The server and workstation spaces aren’t as general, though. Some of these chips might find their way into freestanding small business boxes, while others go into narrow 1U chassis. It’s a little more understandable that you buy cooling for these Xeon E5s separately, based on your application.

Three heat sinks cover all 37 of the processors being introduced. Two of them, STS200P and STS200PNRW, are 25.5 mm-tall for rack-mounted environments. The former is a square 91.5x91.5 mm, while the latter is 70 mm wide and 106 mm long to accommodate the narrower sockets typical of HPC-oriented blades. Both are passive and rated for TDPs of up to 130 W. The third cooler, STS200C, includes a removable fan and is able to cope with thermal ceilings of up to 150 W.
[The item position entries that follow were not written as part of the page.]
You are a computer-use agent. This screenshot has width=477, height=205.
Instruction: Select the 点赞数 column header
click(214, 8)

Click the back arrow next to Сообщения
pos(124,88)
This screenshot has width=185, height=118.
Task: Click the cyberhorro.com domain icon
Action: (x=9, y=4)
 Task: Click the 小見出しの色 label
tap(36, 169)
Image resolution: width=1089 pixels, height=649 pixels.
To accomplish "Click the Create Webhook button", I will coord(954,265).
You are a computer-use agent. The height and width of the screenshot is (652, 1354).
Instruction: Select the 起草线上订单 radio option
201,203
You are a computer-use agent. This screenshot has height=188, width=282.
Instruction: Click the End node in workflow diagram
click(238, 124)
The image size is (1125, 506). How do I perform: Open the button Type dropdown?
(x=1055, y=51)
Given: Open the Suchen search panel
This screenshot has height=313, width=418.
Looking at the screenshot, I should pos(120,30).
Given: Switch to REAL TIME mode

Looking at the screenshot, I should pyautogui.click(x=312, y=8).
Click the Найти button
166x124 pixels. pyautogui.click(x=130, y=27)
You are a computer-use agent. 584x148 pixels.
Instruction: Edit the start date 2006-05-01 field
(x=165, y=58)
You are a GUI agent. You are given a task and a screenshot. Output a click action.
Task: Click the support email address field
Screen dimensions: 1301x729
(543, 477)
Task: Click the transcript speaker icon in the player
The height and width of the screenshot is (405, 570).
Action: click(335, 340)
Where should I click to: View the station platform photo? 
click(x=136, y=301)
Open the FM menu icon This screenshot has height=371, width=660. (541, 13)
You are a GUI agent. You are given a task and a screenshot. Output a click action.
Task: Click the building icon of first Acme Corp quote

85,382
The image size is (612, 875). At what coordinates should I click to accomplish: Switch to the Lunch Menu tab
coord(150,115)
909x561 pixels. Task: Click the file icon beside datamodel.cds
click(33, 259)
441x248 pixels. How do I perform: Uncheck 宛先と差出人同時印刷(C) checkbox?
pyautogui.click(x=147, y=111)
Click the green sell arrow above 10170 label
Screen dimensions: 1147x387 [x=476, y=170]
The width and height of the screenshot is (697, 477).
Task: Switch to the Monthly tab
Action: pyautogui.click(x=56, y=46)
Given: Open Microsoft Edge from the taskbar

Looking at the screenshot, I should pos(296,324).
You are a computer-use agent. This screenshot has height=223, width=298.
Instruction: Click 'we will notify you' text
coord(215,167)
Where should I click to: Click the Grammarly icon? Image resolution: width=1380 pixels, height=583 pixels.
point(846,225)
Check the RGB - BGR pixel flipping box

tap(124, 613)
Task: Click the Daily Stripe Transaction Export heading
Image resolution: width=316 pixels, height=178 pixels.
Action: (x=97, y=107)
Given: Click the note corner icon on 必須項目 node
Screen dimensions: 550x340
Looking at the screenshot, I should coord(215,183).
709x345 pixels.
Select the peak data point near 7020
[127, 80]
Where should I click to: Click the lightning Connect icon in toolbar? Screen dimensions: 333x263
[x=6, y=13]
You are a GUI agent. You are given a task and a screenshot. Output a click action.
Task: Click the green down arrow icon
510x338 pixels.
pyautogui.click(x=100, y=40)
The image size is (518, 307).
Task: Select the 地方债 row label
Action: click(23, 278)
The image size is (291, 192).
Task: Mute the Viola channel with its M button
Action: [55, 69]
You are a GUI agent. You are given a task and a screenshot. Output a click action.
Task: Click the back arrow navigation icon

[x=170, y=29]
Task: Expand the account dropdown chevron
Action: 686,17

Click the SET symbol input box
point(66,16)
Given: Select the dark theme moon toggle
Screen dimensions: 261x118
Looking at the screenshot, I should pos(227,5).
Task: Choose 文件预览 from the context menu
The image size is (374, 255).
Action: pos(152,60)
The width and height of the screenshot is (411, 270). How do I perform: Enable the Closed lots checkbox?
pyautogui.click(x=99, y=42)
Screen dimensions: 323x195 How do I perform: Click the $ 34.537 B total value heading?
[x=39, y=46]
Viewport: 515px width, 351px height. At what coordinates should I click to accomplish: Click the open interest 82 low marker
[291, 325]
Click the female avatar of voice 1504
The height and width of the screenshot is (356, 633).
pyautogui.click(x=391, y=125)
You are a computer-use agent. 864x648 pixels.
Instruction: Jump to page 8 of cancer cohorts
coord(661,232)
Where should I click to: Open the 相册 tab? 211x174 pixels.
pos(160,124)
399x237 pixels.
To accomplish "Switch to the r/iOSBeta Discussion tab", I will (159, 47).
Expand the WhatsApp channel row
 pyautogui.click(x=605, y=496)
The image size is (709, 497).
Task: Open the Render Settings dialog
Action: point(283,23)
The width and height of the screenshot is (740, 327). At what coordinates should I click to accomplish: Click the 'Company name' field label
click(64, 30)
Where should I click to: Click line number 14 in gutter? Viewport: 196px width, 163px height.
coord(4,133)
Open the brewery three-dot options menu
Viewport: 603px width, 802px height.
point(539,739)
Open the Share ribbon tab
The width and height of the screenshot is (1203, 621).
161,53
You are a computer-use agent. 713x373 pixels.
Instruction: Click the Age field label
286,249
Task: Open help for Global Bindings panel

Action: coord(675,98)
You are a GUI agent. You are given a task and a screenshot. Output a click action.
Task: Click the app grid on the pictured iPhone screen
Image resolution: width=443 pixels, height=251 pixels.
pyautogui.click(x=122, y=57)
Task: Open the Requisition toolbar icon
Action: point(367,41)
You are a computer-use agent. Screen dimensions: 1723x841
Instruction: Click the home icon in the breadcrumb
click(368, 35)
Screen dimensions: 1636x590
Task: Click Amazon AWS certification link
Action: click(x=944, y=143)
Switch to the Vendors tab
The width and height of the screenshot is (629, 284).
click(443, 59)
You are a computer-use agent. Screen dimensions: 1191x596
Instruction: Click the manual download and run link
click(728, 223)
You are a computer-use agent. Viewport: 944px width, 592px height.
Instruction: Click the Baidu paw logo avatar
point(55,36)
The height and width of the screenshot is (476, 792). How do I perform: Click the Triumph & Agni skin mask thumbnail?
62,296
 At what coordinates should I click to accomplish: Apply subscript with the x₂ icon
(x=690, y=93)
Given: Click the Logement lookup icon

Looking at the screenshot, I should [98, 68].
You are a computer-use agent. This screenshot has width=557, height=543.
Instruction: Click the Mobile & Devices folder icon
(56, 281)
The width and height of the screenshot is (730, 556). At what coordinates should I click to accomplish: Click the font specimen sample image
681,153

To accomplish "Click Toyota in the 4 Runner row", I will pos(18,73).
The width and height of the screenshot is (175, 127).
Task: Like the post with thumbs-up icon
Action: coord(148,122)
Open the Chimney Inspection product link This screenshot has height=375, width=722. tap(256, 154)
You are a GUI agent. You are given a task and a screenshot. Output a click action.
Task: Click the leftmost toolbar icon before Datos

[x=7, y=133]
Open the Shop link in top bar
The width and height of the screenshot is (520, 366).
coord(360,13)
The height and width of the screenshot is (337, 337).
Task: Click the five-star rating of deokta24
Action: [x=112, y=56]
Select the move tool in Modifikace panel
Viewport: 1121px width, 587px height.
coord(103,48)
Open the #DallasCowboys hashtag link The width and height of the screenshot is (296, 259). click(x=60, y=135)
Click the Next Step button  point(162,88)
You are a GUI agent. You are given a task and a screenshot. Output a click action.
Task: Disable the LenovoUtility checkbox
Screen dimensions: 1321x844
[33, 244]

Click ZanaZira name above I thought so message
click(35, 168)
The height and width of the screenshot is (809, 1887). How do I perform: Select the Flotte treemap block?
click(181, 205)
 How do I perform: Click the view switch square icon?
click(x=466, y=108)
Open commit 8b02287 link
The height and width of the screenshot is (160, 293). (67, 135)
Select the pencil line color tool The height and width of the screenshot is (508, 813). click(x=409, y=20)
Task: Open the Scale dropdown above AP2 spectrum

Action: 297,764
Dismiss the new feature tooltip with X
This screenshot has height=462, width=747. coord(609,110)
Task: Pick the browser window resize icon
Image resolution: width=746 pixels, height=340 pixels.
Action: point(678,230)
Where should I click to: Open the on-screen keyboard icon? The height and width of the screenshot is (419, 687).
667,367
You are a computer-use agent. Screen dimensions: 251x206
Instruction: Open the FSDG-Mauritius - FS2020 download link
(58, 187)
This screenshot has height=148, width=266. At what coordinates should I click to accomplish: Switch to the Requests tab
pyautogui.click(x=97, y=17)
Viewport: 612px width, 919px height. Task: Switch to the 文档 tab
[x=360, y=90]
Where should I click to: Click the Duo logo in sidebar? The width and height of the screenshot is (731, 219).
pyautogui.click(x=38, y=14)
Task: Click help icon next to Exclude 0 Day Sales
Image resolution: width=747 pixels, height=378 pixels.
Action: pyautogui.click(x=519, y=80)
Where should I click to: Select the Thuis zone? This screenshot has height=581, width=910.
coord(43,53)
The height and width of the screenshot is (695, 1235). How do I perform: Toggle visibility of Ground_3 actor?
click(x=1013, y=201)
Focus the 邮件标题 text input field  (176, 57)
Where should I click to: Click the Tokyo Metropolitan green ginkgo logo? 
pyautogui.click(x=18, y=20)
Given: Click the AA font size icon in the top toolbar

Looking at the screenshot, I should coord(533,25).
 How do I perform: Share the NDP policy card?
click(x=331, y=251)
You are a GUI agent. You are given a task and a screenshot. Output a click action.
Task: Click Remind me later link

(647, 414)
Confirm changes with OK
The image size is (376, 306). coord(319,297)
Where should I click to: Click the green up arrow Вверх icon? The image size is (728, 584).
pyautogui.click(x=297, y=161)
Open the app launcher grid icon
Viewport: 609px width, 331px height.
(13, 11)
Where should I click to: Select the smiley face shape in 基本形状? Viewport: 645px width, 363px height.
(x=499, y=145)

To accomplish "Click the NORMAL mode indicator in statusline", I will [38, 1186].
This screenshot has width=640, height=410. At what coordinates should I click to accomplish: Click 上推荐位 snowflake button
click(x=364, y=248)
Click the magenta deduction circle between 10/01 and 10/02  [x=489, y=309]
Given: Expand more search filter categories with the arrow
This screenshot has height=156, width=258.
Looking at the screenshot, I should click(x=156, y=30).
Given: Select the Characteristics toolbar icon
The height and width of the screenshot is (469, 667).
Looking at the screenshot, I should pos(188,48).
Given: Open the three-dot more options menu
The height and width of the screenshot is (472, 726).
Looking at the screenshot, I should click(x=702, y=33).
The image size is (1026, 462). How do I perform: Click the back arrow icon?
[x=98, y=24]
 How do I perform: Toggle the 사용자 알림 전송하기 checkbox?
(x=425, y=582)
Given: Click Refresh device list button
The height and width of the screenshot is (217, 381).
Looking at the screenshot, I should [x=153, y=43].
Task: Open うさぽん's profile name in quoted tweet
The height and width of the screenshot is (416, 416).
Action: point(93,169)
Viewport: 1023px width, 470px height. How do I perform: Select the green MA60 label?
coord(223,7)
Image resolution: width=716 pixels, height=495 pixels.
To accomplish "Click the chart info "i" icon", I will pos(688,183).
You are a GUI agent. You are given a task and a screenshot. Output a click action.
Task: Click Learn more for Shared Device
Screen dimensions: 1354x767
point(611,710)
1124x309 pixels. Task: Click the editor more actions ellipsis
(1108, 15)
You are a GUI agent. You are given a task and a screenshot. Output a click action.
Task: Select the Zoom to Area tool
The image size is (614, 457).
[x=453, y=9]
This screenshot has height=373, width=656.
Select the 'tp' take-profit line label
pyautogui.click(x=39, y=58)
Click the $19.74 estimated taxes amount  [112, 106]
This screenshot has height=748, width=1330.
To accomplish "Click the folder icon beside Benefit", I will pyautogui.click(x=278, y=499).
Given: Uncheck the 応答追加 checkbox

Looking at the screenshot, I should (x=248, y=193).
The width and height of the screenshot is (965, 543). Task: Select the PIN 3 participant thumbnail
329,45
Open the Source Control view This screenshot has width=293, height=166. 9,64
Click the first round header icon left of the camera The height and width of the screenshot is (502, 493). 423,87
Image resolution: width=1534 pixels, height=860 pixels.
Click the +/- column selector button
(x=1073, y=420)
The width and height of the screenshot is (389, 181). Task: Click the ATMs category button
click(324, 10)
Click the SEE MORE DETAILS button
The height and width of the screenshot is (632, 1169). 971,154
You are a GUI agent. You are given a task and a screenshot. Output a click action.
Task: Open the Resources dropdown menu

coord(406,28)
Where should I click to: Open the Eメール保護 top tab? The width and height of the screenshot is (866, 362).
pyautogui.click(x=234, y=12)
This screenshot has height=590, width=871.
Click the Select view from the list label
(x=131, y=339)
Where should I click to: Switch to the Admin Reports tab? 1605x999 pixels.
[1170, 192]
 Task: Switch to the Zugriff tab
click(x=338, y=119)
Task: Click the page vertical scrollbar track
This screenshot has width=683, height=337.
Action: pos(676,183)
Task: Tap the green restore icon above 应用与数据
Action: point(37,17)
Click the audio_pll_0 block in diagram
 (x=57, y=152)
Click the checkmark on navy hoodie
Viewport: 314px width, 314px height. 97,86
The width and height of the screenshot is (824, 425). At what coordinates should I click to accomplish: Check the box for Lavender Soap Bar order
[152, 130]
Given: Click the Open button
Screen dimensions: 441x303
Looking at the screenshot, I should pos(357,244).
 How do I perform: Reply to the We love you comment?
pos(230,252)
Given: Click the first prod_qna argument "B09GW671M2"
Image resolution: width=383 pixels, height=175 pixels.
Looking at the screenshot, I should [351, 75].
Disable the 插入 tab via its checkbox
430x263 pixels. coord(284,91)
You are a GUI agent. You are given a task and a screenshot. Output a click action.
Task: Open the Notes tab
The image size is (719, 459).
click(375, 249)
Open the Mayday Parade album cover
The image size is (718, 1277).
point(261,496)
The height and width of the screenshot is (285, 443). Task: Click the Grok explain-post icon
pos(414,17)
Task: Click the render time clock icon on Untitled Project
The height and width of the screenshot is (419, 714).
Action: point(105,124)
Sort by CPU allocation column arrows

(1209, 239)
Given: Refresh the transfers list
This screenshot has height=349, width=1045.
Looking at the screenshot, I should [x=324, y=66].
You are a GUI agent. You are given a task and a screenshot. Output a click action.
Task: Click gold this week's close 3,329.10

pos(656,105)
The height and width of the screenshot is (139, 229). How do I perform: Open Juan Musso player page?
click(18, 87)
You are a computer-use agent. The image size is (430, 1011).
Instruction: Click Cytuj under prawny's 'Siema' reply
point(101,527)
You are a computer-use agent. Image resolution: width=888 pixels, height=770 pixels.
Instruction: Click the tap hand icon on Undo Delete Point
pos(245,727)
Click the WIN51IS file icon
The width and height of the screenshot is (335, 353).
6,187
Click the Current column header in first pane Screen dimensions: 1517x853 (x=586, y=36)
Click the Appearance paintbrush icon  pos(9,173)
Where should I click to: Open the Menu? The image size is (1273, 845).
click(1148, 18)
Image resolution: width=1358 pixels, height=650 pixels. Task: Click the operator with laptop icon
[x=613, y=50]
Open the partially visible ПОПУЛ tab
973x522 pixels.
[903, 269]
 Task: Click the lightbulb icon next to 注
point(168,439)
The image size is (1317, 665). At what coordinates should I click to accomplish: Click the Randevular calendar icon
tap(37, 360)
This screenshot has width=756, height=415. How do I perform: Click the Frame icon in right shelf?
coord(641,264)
Thus far, our only experience with Intel’s platform controller hub code-named Patsburg is X79 Express. However, the same piece of silicon is also used as a foundation for the C600 chipset family.
We’ve long known that X79 didn’t expose all of the core logic’s integrated functionality. It comes close, but there’s an entire Storage Controller Unit that goes unused. Actually, that’s not entirely true. We recently saw ECS’ X79R-AX enable four SAS ports in Seven $260-$320 X79 Express Motherboards, Reviewed.
The PCH that ECS employs corresponds to the –B variant of C600. Otherwise identical to X79 (including the same 14 USB 2.0 ports, an integrated gigabit Ethernet MAC, eight lanes of second-gen PCIe, and HD Audio), the –B model officially adds four 3 Gb/s SAS ports to the four 3 Gb and two 6 Gb/s SATA connectors. Intel’s Rapid Storage Technology enterprise driver facilitates RAID 0, 1, 10, and, with the addition of a BIOS update, RAID 5 support with hardware-based XOR across the SATA ports. SAS is limited to RAID 0, 1, and 10, though you can add an upgrade ROM to get RAID 5 as well.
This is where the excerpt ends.